### WHAT YOU ARE ASKED TO DO
In the passage on concept-driven and data-driven animations, rename "concept-driven" to "theory-driven" wherever it occurs, and write out the part starting with "I now realize" and going on through "the IRIS website.".

### DOCUMENT PASSAGE
<<<<
One of my early Earth & Mind posts
explored how Clark & Wiebe's (2000)
idea of "concept-driven visualizations" and "data-driven visualizations" would play out in geosciences. A concept-driven visualization is generated from a concept or theory in the mind of a scientist or scientific illustrator. Although the concept was originally constructed from observations of the earth, the visualization itself is not directly tied to a specific empirical data set. In contrast, a data-driven visualization uses empirical data to formulate the visualization. There is a direct digital chain of custody from the data set to the visualization.
I now realize that a similar distinction can be drawn among scientific animations. We can think of "concept-driven animations," and "data-driven animations."
Click here for runnable version
Far and away the majority of animations of earth processes are concept-driven. For example, transform fault motion is illustrated conceptually by an animation on the IRIS website.
Like static concept-driven visualizations, this concept-driven animation makes it [relatively] easy to see phenomena that are important in the curriculum, for example the relationship between offset direction and slip direction.
>>>>
### Records from a data source
<<<<
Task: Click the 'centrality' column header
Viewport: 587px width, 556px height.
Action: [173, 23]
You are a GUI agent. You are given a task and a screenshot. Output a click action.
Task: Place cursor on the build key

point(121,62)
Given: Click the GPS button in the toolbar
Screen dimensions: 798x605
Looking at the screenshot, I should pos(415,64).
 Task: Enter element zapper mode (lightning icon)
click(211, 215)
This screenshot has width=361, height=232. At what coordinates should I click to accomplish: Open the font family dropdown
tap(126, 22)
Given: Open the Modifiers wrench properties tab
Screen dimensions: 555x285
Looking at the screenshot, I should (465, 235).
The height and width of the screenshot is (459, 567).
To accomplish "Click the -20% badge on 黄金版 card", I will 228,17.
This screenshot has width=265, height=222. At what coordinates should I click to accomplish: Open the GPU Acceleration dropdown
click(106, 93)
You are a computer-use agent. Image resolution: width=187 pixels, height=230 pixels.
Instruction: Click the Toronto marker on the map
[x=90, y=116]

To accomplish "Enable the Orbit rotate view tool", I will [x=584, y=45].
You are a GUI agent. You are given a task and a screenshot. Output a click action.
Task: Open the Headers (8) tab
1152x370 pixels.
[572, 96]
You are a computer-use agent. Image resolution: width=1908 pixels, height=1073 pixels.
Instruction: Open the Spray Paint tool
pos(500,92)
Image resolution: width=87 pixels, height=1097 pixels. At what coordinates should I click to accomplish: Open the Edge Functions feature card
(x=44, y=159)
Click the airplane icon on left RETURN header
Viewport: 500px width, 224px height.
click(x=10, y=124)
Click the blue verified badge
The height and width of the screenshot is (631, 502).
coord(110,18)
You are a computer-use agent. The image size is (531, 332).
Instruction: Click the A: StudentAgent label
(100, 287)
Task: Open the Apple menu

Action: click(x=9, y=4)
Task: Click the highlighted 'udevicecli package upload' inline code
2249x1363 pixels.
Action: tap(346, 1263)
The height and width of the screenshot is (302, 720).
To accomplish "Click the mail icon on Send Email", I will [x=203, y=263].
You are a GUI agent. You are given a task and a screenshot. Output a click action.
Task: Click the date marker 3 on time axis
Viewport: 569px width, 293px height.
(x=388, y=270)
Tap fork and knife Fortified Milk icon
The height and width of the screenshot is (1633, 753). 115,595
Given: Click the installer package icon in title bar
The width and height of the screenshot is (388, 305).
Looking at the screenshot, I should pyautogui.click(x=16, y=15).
>>>>
### SOLUTION TO THE PROBLEM
I now realize that a similar distinction can be drawn among scientific animations. We can think of "theory-driven animations," and "data-driven animations."
Click here for runnable version
Far and away the majority of animations of earth processes are theory-driven. For example, transform fault motion is illustrated conceptually by an animation on the IRIS website.